With fall sports in high gear, it is not uncommon for your child to experience some aches and pains on occasion. While most non-serious injuries respond well to rest and ice, some require further intervention.
One condition that requires attention is Sever’s disease or calcaneal apophysitis. Sever’s disease results from inflammation of the growth plate in the bone of the heel. It commonly occurs in children during a growth spurt because the bones grow faster than the muscles and tendons. This places greater pressure on the growth plate causing swelling, especially in active children. Most commonly, these growth spurts occur between the ages of 8 and 13 for girls and 10 and 15 for boys.
Certain factors can put your child at an increased risk of developing calcaneal apophysitis. Sports that involve a lot of running and jumping on hard surfaces such as basketball and gymnastics can put stress on the Achilles tendon and contribute to Sever’s disease. However, children that do not play sports can also develop the condition. Body type can also be a predisposing factor for Sever’s disease. Variations in foot structure, leg length discrepancies, improper footwear and childhood obesity can all contribute to the condition.

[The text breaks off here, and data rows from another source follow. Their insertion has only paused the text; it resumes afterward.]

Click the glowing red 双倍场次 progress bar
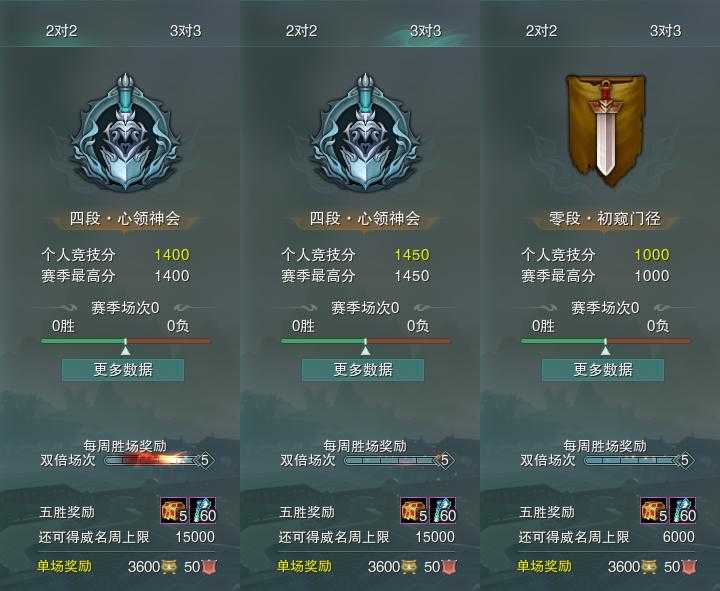(160, 460)
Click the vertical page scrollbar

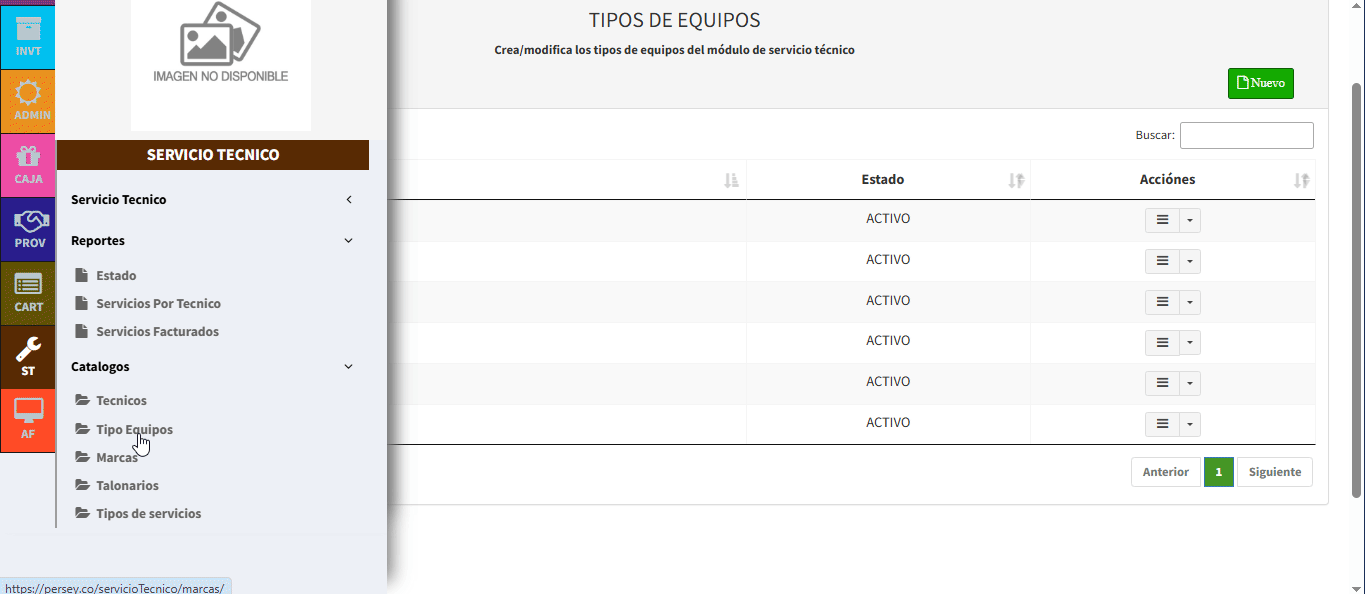tap(1357, 290)
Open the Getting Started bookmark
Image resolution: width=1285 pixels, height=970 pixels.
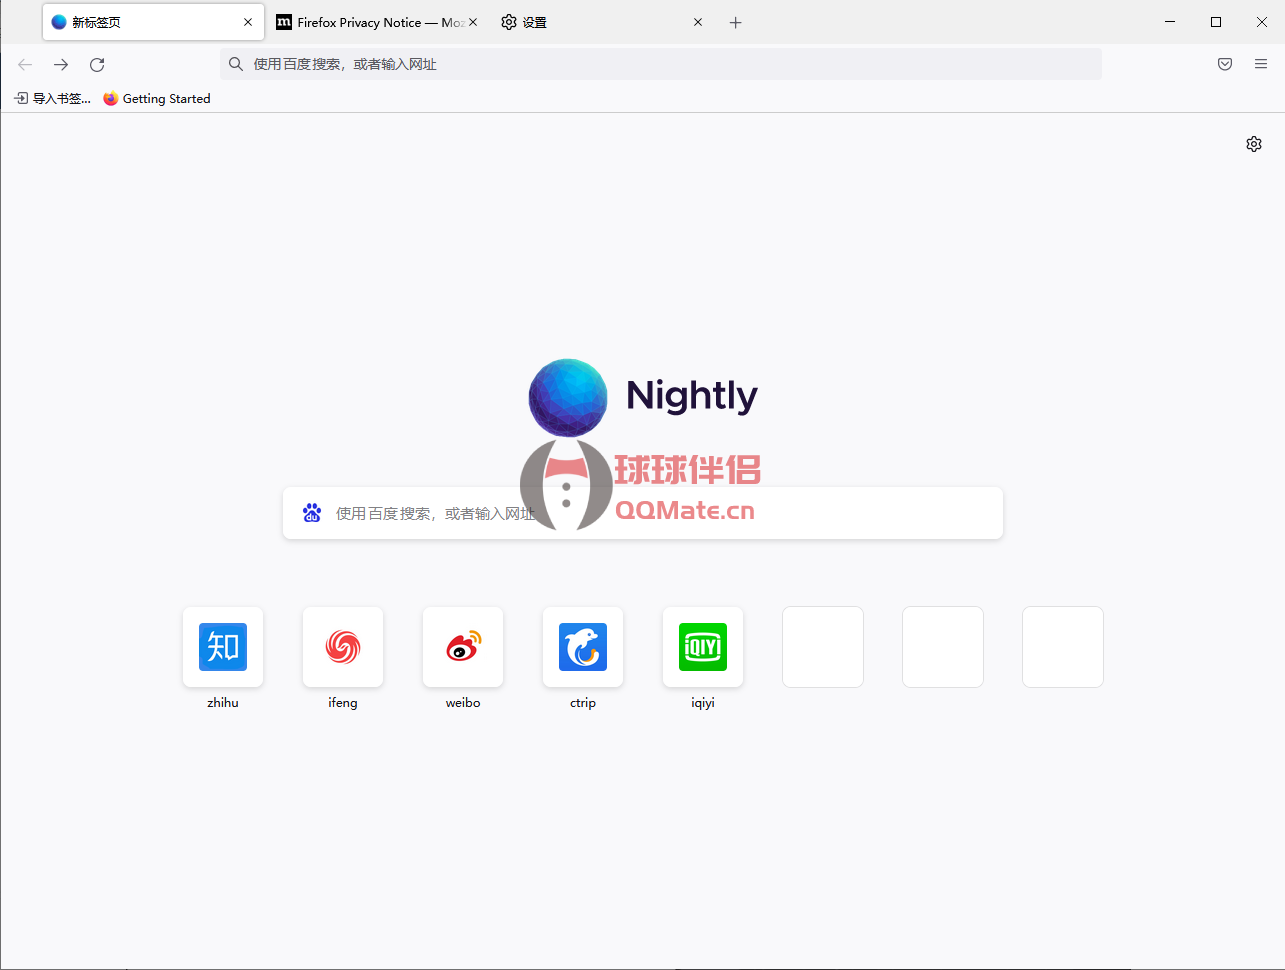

It is easy for us to identify accidental injuries that occur on the field. However, the ones that take time to develop may be more difficult to monitor, especially in children. Children may not have a strongly developed sense of body awareness and may therefore ignore aches and pains until they get worse. So, here are the things you can look for to identify Sever’s disease. Pain, swelling and redness in the back of the heel may be your first signs. The pain could extend to the bottom of the foot as well. Your child may also experience difficulty walking and discomfort or stiffness in the feet after waking in the mornings. Because children don’t always tell you about each ache and pain, keep an eye on how they are walking. You may notice a limp or apprehension with weight bearing on the heel. If you notice any of these things, you can investigate further by squeezing both sides of the heel for tenderness or discomfort.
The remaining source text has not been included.